Possivelmente sim. Porque não conheci
pensador ateu que demonstrasse um mínimo de humildade. Os ímpios
contestadores, cujos nomes foram neste livro catalogados, lideram um
autêntico exército de senhores dispostos a lutar contra o “Senhor dos
Exércitos”.
No pensamento bíblico, o ateu aparece
como um todo-poderoso que se dispõe a afrontar o “Todo-poderoso”. E, de
modo aparentemente cruel, o Salmista assegura que, diante de tamanha
soberba:
“O que habita nos céus ri, o Senhor se diverte à custa deles”.
O próprio Cristo, depois de transmitir
aos pescadores, escolhidos para serem apóstolos, as mais misteriosas
revelações sobre a vida sobrenatural, exclamou:
“Eu te louvo, ó Pai, Senhor do Céu e da
Terra, porque ocultastes estas coisas aos sábios e doutores e as
revelastes aos pequeninos”.
Porém, pior do que não crer é zombar de
quem crê. Por essa razão canta o Salmista que é feliz o homem “que não
se assenta na roda dos zombadores”. É melhor reconhecer nossa
fragilidade do que inventar filosofias espúrias ou falsas teorias
justificadoras.
O objetivo, velado ou expresso, dos
sistemas filosóficos que abordamos tem sido o de pleitear, para as
criaturas humanas, liberdade moral e intelectual absolutas, por meio de
uma formal negativa da existência de Deus ou mediante exaltação da Lei
Natural, de modo a rejeitar os ensinamentos do Cristo.

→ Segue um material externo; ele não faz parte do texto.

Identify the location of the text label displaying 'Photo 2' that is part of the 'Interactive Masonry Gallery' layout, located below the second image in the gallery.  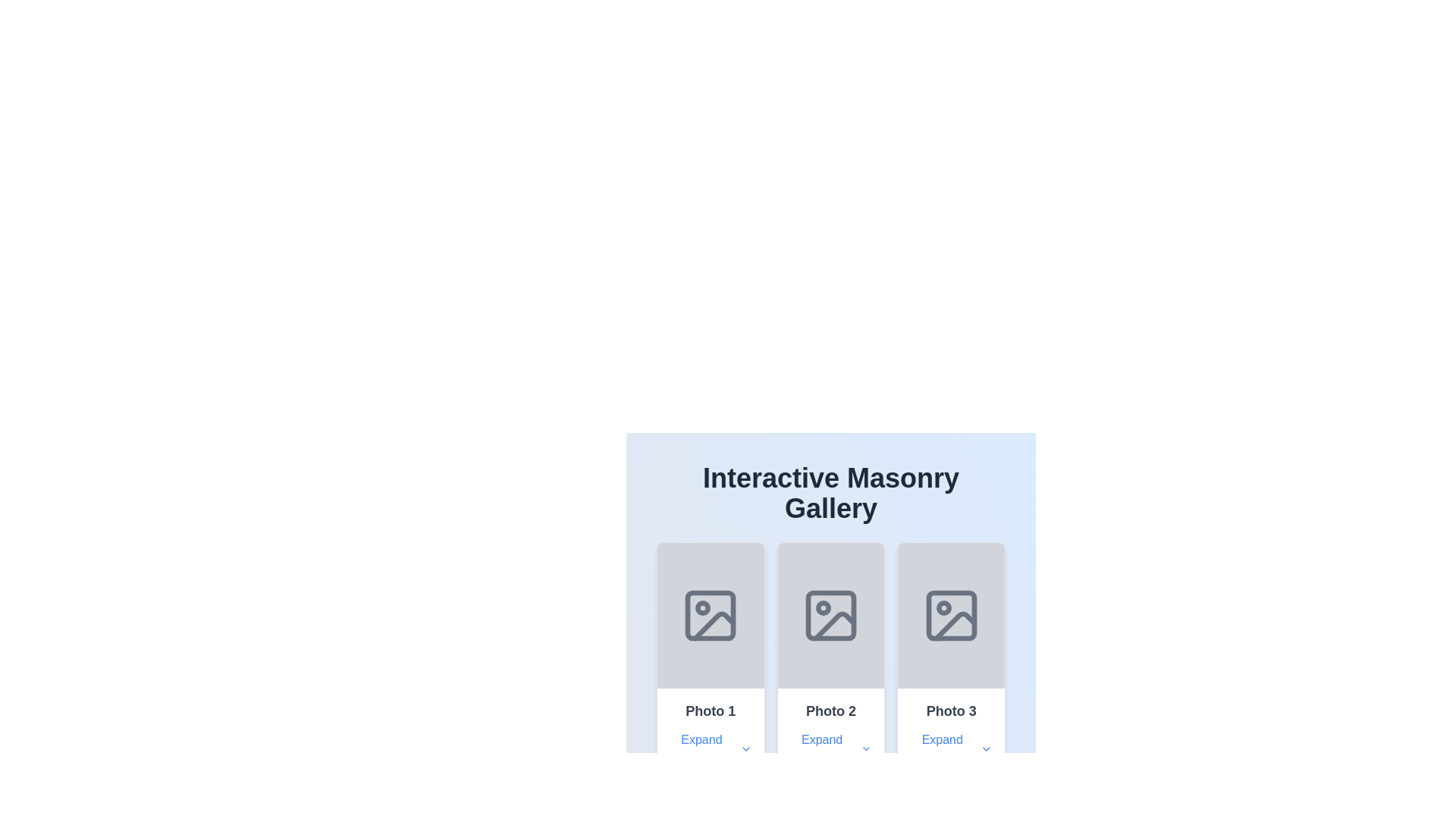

Os ateus são como as mariposas. Sentem-se
irremediavelmente atraídos pelo brilho da claridade mas batalham contra
a Luz, de modo obstinado, em busca de seu próprio aniquilamento.
Afirmava o francês Littré que o divino
seria um oceano insondável, para o qual não teríamos barco nem vela.
Porém, o próprio Littré – e inúmeros outros agnósticos, que tiveram
receio de abandonar a aparente segurança da praia – foram ali mesmo,
sobre a areia, atingidos e arrebatados pelas ondas mais generosas e
envolventes do oceano infinito da misericórdia de Deus.